At urgent care they rushed me back to a room where I was left to put on a gown with the opening in the front that was so smaller than Nicole Ritchie’s left calf muscle. As I struggled to cover myself, I made several attempts at sucking things in, mashing things down, and poked things under other things. Dealing with my boobs was the same ole. I just do what I always do with those and sling ‘em over my shoulder.
They kept making me lay down and would plump pillows for me. I felt this was unnecessary, and, as a mother, kept trying to organize the room, straightening out the paper on the table, just to show I was capable and not just some numpty with a too-small frock.
After testing through EKG, questions and a blood test, the doctor delivered relief, coupled with an annoying resolution:
It turns out I have anxiety worse than an LA fashion model eying up neon legwarmers.
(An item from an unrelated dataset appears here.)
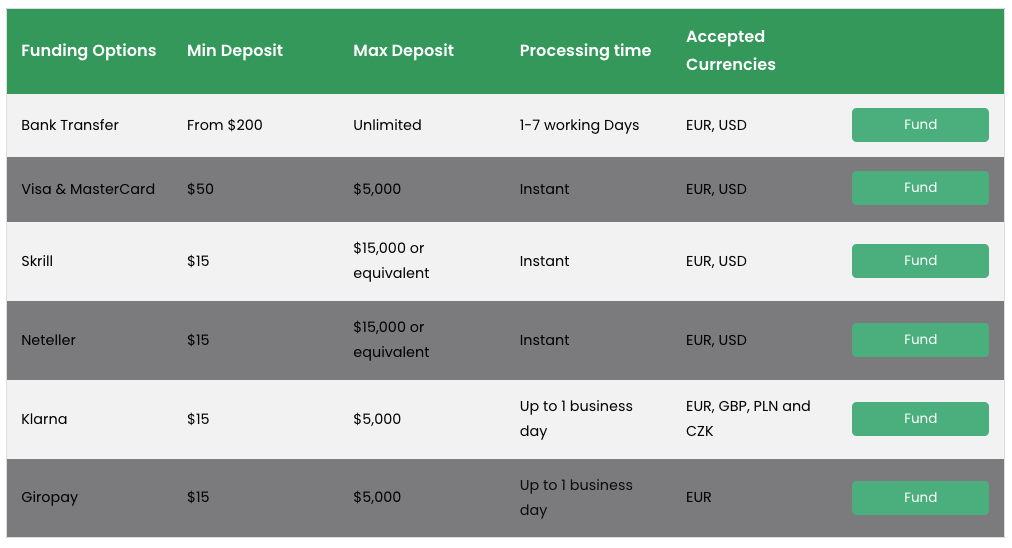Screen dimensions: 1012x548
Task: Click the 'Unlimited' max deposit cell
Action: [x=387, y=126]
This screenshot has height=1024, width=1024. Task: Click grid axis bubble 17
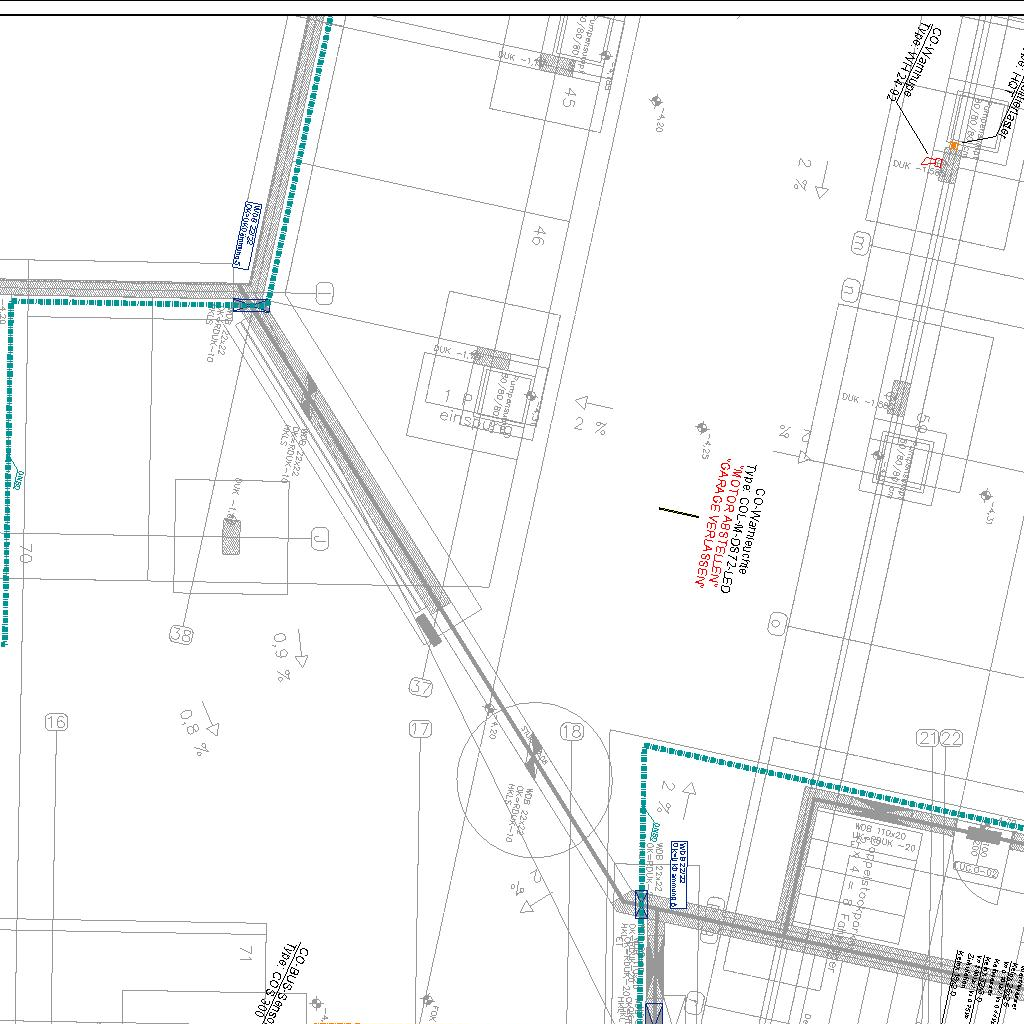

I’d given up Diet Coke, started exercising and losing weight, but when it comes down to it, I’m a person who tends to worry. A lot. And about many things.
Will the Mariners win this season? Did my son wear his underwear the right way this morning? Did my daughter remember to put on a shirt? How many licks does it take to the center of a Tootsie Roll pop when you’re traveling at the speed of light in a Nash Rambler in a technicolor dream? Is my butt too big? Meaning bigger than Toledo? What if there’s a volcano? Or an earthquake? Or a bridge collapse? What if Milli Vanilli really could sing?
When I was young, I’d look up at the ceiling in bed and mentally lament having to do yard work the next morning. Or I worried about things at school. Now, I lay in bed and panic about other things, some of which relate to no circumstances of any importance. School is beginning and my schedule is changing. For someone like me who is used to control and schedule, this change in everything has put me over the edge this week in nerves.
I know, you’ve always thought me the cool, collecting diva of good taste in shoes, but the truth of the matter is, I tend to be a very stressed-out person. I’m a perfectionist with social anxieties who would just as soon hide behind a table at a party handing out napkins than stuffing my push-up bra with them.
I’m the person who is concerned kids will: poke their eyes out, be abducted, die of disease, eat something the cat dragged in, get their fingers trapped in their noses, fall down the stairs, or off of the house, or out of the car.
This morning I was worried about a heart attack. Now I’m merely worried about being worried.
Incidentally, while waiting for the blood tests to come back from the world’s fastest lab on its slowest day, I read through a magazine for people like me called, “Simple Living”. I never could figure out how a magazine with a message for simplicity could be 340 pages long.
I guess living a life of ease takes work.
I wonder if Thoreau was a Seahawks fan.